◆ **Source records**
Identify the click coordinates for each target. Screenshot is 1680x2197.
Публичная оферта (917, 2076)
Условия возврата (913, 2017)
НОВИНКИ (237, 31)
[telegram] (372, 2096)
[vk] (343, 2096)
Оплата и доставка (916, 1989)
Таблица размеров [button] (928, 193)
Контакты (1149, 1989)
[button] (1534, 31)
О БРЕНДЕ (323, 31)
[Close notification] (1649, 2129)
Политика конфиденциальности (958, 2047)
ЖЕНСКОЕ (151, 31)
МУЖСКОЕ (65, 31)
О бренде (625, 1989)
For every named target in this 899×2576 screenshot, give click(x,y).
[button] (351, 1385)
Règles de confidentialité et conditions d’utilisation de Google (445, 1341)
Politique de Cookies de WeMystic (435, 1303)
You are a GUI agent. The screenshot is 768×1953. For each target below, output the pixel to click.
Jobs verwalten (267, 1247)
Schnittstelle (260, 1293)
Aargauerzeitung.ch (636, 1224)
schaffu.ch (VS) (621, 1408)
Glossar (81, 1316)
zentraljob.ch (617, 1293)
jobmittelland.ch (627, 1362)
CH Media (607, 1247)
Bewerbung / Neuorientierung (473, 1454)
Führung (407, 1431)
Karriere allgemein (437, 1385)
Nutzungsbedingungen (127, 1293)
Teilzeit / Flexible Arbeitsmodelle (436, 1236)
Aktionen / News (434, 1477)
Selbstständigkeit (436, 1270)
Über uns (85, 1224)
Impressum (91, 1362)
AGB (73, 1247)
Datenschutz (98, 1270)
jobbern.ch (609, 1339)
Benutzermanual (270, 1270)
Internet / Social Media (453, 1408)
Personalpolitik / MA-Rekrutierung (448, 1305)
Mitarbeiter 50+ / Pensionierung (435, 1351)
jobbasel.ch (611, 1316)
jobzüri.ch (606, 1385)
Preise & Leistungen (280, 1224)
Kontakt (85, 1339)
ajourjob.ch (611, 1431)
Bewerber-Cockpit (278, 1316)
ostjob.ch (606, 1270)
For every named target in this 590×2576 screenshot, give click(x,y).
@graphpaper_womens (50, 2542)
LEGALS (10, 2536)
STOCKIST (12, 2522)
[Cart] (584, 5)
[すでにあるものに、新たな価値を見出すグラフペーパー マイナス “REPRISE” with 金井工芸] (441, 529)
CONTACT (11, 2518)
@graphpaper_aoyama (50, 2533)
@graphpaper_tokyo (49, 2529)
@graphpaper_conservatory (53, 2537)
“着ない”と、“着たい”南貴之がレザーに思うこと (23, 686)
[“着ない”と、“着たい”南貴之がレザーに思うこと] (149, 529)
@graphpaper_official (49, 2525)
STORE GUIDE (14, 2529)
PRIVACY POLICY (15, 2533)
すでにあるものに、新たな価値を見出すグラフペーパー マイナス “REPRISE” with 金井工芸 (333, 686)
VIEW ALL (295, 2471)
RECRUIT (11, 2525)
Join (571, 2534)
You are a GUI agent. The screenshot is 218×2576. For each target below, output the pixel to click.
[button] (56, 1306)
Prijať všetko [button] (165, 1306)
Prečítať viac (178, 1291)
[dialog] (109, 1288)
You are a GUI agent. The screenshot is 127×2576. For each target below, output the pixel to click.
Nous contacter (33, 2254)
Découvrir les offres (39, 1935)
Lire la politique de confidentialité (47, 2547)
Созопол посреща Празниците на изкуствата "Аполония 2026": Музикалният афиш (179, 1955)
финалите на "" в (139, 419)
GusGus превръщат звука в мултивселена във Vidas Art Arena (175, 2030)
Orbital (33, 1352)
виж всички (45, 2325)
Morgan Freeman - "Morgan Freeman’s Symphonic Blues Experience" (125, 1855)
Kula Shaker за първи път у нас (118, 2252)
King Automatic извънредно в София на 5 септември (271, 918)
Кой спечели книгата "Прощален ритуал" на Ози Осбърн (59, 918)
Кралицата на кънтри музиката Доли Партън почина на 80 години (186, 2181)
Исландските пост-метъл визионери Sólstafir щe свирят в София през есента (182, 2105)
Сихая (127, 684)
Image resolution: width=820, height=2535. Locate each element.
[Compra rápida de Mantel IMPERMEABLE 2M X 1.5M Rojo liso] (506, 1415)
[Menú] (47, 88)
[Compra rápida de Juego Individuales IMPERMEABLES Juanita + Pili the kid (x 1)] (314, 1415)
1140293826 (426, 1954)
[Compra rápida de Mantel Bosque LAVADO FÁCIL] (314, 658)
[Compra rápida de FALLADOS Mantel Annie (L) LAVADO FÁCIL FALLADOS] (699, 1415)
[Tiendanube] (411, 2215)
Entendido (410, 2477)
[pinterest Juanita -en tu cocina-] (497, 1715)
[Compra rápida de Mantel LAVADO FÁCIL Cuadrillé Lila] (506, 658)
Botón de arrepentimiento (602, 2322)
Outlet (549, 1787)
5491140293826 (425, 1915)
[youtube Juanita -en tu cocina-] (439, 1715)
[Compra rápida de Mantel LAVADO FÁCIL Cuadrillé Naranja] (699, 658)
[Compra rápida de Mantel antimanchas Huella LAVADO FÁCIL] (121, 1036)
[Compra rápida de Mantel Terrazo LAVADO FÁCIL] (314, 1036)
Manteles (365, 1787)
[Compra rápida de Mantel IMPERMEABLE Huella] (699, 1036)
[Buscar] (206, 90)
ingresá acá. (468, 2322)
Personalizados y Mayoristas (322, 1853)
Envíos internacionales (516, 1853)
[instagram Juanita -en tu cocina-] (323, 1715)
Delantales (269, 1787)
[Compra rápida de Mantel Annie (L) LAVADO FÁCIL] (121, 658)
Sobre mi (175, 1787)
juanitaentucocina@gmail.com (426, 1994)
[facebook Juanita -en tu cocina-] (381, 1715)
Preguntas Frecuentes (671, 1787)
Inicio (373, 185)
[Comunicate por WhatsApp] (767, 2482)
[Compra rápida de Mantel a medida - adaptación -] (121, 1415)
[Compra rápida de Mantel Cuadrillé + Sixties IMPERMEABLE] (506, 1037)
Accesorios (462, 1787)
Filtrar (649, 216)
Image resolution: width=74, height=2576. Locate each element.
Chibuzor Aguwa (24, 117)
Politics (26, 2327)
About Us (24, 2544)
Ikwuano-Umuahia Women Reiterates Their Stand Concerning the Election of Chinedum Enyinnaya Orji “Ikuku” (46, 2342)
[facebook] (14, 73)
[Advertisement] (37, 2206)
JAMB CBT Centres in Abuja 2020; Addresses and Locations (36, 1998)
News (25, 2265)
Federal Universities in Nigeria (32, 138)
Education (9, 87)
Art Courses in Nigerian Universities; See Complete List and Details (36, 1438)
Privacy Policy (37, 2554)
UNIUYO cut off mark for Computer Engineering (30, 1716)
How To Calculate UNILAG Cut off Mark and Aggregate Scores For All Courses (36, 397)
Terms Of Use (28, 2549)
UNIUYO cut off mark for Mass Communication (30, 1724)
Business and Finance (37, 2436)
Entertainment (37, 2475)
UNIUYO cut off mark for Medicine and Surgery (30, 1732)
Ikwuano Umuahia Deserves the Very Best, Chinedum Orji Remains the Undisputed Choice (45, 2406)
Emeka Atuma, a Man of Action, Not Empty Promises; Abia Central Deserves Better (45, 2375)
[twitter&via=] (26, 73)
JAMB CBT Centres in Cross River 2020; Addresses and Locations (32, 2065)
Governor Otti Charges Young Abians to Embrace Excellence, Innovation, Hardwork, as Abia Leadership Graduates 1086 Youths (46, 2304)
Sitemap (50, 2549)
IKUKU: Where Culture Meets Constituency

◆ **WHAT IS NEEDED**
Please copy every line of the data that carries the string "button".

◆ **EXERCISE RESPONSE**
Таблица размеров [button] (928, 193)
[button] (1534, 31)
[button] (351, 1385)
[button] (56, 1306)
Prijať všetko [button] (165, 1306)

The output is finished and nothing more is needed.